▶ [WHAT IS REQUIRED]
Using the listing below, copy exactly the lines from the one containing "The height and width of the screenshot is (273, 251)." to the one containing "Switch language to", both lines included, and no others.
_ _ _
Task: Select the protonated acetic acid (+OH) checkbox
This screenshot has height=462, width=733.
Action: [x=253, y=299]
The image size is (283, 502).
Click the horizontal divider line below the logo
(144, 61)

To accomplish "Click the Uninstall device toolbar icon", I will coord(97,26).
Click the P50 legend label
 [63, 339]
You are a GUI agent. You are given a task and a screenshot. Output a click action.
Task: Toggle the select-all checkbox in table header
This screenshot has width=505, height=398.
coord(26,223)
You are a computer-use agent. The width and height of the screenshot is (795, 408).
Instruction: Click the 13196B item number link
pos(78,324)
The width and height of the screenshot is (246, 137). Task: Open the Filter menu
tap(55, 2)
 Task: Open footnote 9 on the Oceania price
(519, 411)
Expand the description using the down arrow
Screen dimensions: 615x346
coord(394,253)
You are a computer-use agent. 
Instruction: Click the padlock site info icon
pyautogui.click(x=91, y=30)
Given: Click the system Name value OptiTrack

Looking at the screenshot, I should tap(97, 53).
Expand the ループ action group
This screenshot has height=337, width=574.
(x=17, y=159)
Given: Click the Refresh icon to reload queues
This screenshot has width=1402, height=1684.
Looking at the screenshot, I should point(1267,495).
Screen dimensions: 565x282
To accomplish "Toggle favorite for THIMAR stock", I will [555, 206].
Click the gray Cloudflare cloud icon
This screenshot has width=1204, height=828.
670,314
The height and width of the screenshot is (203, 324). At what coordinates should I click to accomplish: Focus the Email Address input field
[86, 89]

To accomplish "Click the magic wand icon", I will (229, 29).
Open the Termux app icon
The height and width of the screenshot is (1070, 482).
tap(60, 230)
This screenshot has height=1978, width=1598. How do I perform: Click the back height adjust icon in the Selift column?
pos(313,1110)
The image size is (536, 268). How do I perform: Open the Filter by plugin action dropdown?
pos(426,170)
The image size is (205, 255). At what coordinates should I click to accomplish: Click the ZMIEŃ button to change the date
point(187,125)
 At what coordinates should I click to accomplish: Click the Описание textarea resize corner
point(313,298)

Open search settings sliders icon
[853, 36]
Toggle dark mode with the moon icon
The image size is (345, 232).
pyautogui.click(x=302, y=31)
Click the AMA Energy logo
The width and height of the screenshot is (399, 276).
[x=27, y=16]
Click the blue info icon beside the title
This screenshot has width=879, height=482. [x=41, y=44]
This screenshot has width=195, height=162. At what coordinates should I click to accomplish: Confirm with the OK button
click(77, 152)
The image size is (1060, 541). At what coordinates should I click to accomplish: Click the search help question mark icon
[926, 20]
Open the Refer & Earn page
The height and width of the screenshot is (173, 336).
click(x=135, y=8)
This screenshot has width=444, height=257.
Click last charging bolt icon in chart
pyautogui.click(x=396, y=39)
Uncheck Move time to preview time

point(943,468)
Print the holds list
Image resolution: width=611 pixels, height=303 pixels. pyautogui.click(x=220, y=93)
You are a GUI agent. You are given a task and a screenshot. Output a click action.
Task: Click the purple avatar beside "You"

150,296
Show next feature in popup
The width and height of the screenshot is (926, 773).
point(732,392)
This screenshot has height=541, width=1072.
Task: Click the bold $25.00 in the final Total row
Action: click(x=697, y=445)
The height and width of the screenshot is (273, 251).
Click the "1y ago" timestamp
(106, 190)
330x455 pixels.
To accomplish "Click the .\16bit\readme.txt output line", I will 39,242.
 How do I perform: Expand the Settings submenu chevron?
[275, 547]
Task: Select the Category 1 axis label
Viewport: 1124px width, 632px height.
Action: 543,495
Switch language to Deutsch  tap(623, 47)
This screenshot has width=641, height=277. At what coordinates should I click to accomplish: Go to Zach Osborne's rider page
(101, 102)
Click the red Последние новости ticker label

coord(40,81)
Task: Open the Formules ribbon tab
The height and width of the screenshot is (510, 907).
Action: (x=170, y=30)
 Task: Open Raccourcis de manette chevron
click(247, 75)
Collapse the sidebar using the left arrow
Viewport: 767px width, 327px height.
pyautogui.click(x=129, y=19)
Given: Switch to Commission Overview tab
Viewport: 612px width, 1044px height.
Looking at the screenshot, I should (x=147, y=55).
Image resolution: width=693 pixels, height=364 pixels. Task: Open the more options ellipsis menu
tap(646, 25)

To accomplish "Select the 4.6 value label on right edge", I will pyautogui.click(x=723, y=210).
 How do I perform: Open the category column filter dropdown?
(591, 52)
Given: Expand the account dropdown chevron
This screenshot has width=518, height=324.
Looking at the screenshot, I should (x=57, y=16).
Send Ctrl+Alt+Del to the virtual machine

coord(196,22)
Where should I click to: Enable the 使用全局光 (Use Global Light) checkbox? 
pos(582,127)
_ _ _
▶ [SOLUTION FOR THIS EXERCISE]
The height and width of the screenshot is (273, 251).
Click the "1y ago" timestamp
(106, 190)
330x455 pixels.
To accomplish "Click the .\16bit\readme.txt output line", I will 39,242.
 How do I perform: Expand the Settings submenu chevron?
[275, 547]
Task: Select the Category 1 axis label
Viewport: 1124px width, 632px height.
Action: 543,495
Switch language to Deutsch  tap(623, 47)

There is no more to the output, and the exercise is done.